Os preços da carne bovina dispararam no mercado atacadista brasileiro nas últimas semanas, em um aumento que não foi acompanhado pelos preços pagos pelo boi gordo e que colocou as margens dos frigoríficos no positivo pela primeira vez em meses.
A situação de mercado, que decorre de uma queda na oferta de carne pela redução de abates, e que poderá durar pelo menos até o fim do ano, beneficia grandes grupos como JBS, Marfrig e Minerva, mas também pequenos e médios abatedouros, disseram especialistas.
Os preços do traseiro bovino com osso, por exemplo, subiram mais de 24% desde o início de agosto, quando atingiram uma mínima de quase dois anos. No mesmo período, o preço de referência para o boi gordo recuou 0,9%, segundo dados do Centro de Estudos Avançados em Economia Aplicada (Cepea).
A margem de comercialização de carne com osso, couro e outros derivados estava em 0,3% no fim de julho, tendo saltado para 21,3% na segunda-feira, de acordo com índice da Scot Consultoria.
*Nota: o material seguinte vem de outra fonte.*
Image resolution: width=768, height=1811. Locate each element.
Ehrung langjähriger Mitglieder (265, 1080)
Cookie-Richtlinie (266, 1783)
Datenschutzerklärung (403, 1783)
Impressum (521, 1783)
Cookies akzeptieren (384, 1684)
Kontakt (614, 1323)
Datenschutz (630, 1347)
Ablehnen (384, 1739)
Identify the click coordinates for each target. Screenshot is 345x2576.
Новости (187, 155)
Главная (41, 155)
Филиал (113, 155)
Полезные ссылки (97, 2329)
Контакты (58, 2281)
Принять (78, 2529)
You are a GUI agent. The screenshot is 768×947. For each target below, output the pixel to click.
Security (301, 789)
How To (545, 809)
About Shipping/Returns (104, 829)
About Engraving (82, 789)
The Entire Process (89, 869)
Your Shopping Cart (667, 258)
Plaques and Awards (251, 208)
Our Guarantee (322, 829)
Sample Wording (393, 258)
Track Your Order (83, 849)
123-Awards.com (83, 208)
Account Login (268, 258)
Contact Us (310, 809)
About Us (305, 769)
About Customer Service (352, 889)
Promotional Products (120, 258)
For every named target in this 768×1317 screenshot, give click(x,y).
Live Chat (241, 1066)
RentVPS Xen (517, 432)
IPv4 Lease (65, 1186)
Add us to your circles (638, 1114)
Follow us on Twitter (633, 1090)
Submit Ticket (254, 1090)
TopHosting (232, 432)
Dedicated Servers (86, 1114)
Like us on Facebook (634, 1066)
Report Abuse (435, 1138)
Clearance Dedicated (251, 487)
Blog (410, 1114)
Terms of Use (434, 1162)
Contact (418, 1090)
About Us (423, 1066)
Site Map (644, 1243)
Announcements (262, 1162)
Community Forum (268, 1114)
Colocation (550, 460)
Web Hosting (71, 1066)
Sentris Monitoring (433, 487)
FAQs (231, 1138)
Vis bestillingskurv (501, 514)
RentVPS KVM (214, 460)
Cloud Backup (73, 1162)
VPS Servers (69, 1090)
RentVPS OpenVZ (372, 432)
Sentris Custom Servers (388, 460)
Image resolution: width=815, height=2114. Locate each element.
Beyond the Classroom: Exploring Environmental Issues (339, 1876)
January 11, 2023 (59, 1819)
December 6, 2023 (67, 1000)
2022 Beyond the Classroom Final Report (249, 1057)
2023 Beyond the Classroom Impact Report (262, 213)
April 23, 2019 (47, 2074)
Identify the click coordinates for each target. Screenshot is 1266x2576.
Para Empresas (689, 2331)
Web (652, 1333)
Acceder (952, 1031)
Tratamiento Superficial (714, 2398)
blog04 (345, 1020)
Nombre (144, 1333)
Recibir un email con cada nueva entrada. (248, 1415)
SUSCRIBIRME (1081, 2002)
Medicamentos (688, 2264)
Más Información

“Na maioria dos meses de 2016, os frigoríficos trabalharam com margem abaixo da média”, destacou a analista de mercado Isabella Camargo, da Scot.
A explicação para o aumento do “spread” está na redução dos abates em diversas unidades industriais nos últimos meses, em meio à alta de custos e queda na demanda de carne.
Numa contagem da consultoria Agrifatto, das 281 unidades frigoríficas existentes no país (com inspeção federal), 58 fecharam as portas entre 2015 e 2016.
Também há unidades iniciando férias coletivas ou realizando abates em dias intercalados, destacaram especialistas.
“A queda no abate nos últimos meses enxugou a oferta de carne do mercado”, disse a diretora da Agrifatto, Lygia Pimentel.
Por outro lado, os preços do boi gordo, que chegaram a bater um recorde nominal histórico em abril, não acompanharam a alta da carne, devido à menor demanda pelas indústrias.
Beneficiados
Após meses de margens muito apertadas, o aumento no preço da carne é uma boa notícia para os frigoríficos, mas não traduz-se necessariamente no fim dos problemas do setor.
A redução de atividade em unidades de grandes empresas do setor foi uma solução encontrada para reduzir prejuízos em algumas regiões deficitárias, mas não elimina diversos gastos, como salários.
“A gente não consegue avaliar ainda o custo das plantas paradas. Provavelmente eles vão ter dificuldade de diminuir custo fixo”, disse Lygia Pimentel.
A Marfrig, segundo maior frigorífico de bovinos do país, por exemplo, viu sua unidade Beef (de carne bovina e ovina) reduzir a geração de caixa medida pelo Ebitda (lucro antes de juros, impostos, depreciação e amortização) em 27 por cento no segundo trimestre deste ano, ante 2015, após fechamento de unidades e aperto nas margens operacionais.
“A redução de margens e volume (de vendas de carne) levou à queda do Ebitda no trimestre”, disse a empresa em seu relatório do segundo trimestre deste ano.
O movimento dos grandes frigoríficos para ajustarem-se ao mercado pode beneficiar as pequenas e médias indústrias, onde há menor ociosidade, disse a analista Agrifatto.
Na avaliação da consultoria IEG FNP, as indústrias de pequeno e médio porte podem ganhar espaço no atual cenário.
“Os (grandes) frigoríficos tentam de certa forma regular oferta (de carne), mas ainda existe concorrência… frigoríficos menores começam a ganhar mercado”, disse o diretor técnico da IEG FNP, José Vicente Ferraz.
Segundo ele, cerca de metade do consumo interno de carne bovina do Brasil é abastecido por pequenos e médios frigoríficos.
Varejo
Com os preços no atacado em ascensão, em breve a alta deverá chegar à rede varejista, e a questão é saber quem irá absorver os valores maiores.
Na visão do gerente de Inteligência de Mercado da Minerva Foods, um dos maiores grupos frigoríficos do país, Leonardo Alencar, uma “boa fatia” dos reajustes deverá ficar com os supermercados.
“Talvez o varejo não consiga repassar isso para o consumidor final”, disse ele.
Na visão de Ferraz, da FNP, há pouco espaço para o consumidor final absorver aumento de preços na carne bovina, em meio ao cenário de inflação alta, desemprego e endividamento das famílias. “Agora o maior braço de ferro está sendo entre indústria e varejo”, disse.